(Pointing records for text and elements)
══════════

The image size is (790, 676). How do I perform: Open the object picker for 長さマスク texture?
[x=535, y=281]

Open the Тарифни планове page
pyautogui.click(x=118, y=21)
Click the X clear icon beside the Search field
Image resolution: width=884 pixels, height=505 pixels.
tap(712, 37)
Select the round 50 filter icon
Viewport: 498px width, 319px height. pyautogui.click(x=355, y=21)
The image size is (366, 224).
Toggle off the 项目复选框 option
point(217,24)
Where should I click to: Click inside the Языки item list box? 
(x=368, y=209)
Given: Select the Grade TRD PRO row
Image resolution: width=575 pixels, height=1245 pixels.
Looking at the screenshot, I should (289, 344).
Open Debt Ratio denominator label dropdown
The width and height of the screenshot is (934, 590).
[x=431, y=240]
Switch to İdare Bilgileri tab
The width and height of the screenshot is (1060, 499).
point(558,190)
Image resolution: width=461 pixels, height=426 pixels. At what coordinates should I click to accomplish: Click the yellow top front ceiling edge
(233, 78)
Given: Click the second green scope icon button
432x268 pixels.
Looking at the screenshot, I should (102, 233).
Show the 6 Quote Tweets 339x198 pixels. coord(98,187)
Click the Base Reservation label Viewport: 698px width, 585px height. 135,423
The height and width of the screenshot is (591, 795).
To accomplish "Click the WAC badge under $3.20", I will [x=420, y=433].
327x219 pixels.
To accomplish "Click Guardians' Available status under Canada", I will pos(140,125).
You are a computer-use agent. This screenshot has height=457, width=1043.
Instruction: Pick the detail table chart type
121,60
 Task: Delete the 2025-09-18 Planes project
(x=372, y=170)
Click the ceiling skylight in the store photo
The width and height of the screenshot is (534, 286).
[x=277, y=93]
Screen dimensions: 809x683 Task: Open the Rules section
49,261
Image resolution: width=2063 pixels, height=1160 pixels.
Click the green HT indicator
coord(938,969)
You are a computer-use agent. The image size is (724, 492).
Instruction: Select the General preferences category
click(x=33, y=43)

══════════

== WRITTEN REQUEST ==
Render the rows above as a numbered list, dropping any blank lines.

== THE COMPLETED TASK ==
1. The image size is (790, 676). How do I perform: Open the object picker for 長さマスク texture?
2. [x=535, y=281]
3. Open the Тарифни планове page
4. pyautogui.click(x=118, y=21)
5. Click the X clear icon beside the Search field
6. Image resolution: width=884 pixels, height=505 pixels.
7. tap(712, 37)
8. Select the round 50 filter icon
9. Viewport: 498px width, 319px height. pyautogui.click(x=355, y=21)
10. The image size is (366, 224).
11. Toggle off the 项目复选框 option
12. point(217,24)
13. Where should I click to: Click inside the Языки item list box? 
14. (x=368, y=209)
15. Given: Select the Grade TRD PRO row
16. Image resolution: width=575 pixels, height=1245 pixels.
17. Looking at the screenshot, I should (289, 344).
18. Open Debt Ratio denominator label dropdown
19. The width and height of the screenshot is (934, 590).
20. [x=431, y=240]
21. Switch to İdare Bilgileri tab
22. The width and height of the screenshot is (1060, 499).
23. point(558,190)
24. Image resolution: width=461 pixels, height=426 pixels. At what coordinates should I click to accomplish: Click the yellow top front ceiling edge
25. (233, 78)
26. Given: Click the second green scope icon button
27. 432x268 pixels.
28. Looking at the screenshot, I should (102, 233).
29. Show the 6 Quote Tweets 339x198 pixels. coord(98,187)
30. Click the Base Reservation label Viewport: 698px width, 585px height. 135,423
31. The height and width of the screenshot is (591, 795).
32. To accomplish "Click the WAC badge under $3.20", I will [x=420, y=433].
33. 327x219 pixels.
34. To accomplish "Click Guardians' Available status under Canada", I will pos(140,125).
35. You are a computer-use agent. This screenshot has height=457, width=1043.
36. Instruction: Pick the detail table chart type
37. 121,60
38.  Task: Delete the 2025-09-18 Planes project
39. (x=372, y=170)
40. Click the ceiling skylight in the store photo
41. The width and height of the screenshot is (534, 286).
42. [x=277, y=93]
43. Screen dimensions: 809x683 Task: Open the Rules section
44. 49,261
45. Image resolution: width=2063 pixels, height=1160 pixels.
46. Click the green HT indicator
47. coord(938,969)
48. You are a computer-use agent. The image size is (724, 492).
49. Instruction: Select the General preferences category
50. click(x=33, y=43)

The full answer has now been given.